Are Americans Finally Tiring of War?
Gil Barndollar / Newsweek
(January 27, 2022) — The Soviet Union voted itself out of existence on Dec. 26, 1991, in perhaps the greatest peaceful triumph of liberty in world history. But in the three decades since, bellicosity in the name of liberty has most distinguished the victorious United States to many observers around the globe. Despite historically unprecedented power and security — a brief unipolar moment as the world’s first “hyperpower” — America couldn’t help itself, frequently trying to provide global leadership at the point of a bayonet.
Bloodless triumph at the Berlin Wall was followed swiftly by the Highway of Death in Kuwait. The United States may have been both morally and strategically correct in ejecting Iraqi forces from Kuwait, but the crushing victory presaged more wars to come.
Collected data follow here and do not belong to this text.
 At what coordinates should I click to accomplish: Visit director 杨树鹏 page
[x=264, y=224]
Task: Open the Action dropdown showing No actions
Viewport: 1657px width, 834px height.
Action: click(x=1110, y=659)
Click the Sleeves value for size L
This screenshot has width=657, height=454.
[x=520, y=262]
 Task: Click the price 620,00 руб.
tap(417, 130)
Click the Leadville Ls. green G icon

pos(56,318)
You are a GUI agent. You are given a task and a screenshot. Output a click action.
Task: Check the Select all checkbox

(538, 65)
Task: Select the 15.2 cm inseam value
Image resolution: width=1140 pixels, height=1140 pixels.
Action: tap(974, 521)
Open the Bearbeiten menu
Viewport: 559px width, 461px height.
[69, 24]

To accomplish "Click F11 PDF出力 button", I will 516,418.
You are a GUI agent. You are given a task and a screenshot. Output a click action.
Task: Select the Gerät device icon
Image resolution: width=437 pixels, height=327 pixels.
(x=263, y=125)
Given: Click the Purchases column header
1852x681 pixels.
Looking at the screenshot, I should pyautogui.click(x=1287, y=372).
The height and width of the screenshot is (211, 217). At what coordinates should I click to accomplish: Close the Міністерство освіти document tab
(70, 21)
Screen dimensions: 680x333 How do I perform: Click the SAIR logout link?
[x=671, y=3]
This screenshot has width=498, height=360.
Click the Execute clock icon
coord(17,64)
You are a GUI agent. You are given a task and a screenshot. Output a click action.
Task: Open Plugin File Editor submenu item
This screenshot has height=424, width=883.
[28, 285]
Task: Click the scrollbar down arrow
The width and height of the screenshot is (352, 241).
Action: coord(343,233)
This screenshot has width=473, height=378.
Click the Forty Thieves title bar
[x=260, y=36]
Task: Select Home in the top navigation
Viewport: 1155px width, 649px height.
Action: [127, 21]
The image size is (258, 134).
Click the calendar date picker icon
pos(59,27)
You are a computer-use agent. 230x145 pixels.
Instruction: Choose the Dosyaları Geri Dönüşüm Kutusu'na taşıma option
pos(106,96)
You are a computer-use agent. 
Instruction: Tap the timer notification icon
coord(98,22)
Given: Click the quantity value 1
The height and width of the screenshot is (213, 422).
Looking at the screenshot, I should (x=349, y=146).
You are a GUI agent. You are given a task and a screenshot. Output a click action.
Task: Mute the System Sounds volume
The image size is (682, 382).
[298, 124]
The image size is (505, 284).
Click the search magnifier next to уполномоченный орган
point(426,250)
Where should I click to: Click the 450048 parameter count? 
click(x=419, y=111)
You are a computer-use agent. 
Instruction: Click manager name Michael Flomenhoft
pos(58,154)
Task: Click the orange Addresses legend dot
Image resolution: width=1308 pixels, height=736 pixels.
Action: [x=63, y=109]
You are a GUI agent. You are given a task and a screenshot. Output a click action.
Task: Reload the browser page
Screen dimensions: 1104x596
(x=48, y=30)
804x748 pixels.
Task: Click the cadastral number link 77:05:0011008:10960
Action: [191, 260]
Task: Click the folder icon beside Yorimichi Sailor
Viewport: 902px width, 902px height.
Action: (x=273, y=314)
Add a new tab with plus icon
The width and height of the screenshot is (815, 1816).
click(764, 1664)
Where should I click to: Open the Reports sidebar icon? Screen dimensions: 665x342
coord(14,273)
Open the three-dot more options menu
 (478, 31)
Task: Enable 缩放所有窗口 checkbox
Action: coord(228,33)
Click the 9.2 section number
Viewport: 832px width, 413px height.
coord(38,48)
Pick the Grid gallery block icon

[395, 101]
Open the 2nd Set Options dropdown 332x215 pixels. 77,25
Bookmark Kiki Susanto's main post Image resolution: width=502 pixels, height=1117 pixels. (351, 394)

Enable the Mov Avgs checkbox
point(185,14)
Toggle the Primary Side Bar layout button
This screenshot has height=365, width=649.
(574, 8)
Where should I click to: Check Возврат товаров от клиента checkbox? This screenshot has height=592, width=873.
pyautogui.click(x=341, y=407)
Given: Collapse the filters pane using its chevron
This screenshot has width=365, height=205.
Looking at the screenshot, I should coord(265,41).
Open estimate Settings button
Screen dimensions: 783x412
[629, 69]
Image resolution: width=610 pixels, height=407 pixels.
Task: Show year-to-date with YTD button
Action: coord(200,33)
President George H. W. Bush was jubilant, exulting to a group of lobbyists, “by God, we’ve kicked the Vietnam syndrome once and for all.”
Armed interventions in Somalia, Haiti and the Balkans helped fill the ’90s. In the wake of the Sept. 11 attacks, the United States invaded Afghanistan and then Iraq, with the overwhelming support of the American people and their elected representatives. There was heady talk of driving on to Tehran and transforming the Middle East. Anti-war voices suffered “cancellation” long before the term was coined. A septuagenarian Donald Rumsfeld was briefly a sex symbol in some quarters.
Two decades and two lost wars later, has America’s enthusiasm for war finally waned?
Fatigue with what was once dubbed the “Global War on Terror” is of course nothing new. Americans rightly soured on the Iraq war 15 years ago, when the scale of that disaster became undeniable to all but the most enthusiastic of hawks. Tolerance for the initially more justifiable intervention in Afghanistan lasted longer, but by the time President Joe Biden pulled the plug last April, a healthy majority of Americans were ready for their country’s role in Afghanistan to end.
What has changed is an unwillingness to blithely accept new military interventions despite the predictable think tank and media chorus explaining their necessity. When Iranian missiles and drones struck Saudi oil processing facilities in September 2019, briefly cutting Saudi Arabia’s oil production in half, Americans rejected the ossified Carter Doctrine, regardless of whether they could identify it as such. A poll found that just 13 percent of Americans supported going to war on Saudi Arabia’s behalf.
With Russia and Ukraine now potentially on the verge of major war, again most Americans have little appetite for shedding blood on behalf of a putative partner. A recent poll by YouGov, commissioned by the Charles Koch Institute, found that only 27 percent of Americans think the United States should go to war in the event of a Russian invasion of Ukraine. Four times as many respondents wanted less rather than more US militaryengagement around the world.
Politicians have gotten the message. Though President Donald Trump‘s failed “maximum pressure” campaign helped drive the United States and Iran to the brink, he balked repeatedly when faced with the prospect of open war with the Islamic Republic.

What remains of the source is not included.